• _ABOUT THIS TASK_: Copy only what runs from the line containing "You are a GUI" through the end of the material below, line for line, with both ends included.

+---+

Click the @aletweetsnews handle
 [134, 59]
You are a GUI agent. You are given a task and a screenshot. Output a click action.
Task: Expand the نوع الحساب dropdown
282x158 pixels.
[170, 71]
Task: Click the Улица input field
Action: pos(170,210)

+---+

• _ANSWER BOX_:
You are a GUI agent. You are given a task and a screenshot. Output a click action.
Task: Expand the نوع الحساب dropdown
282x158 pixels.
[170, 71]
Task: Click the Улица input field
Action: pos(170,210)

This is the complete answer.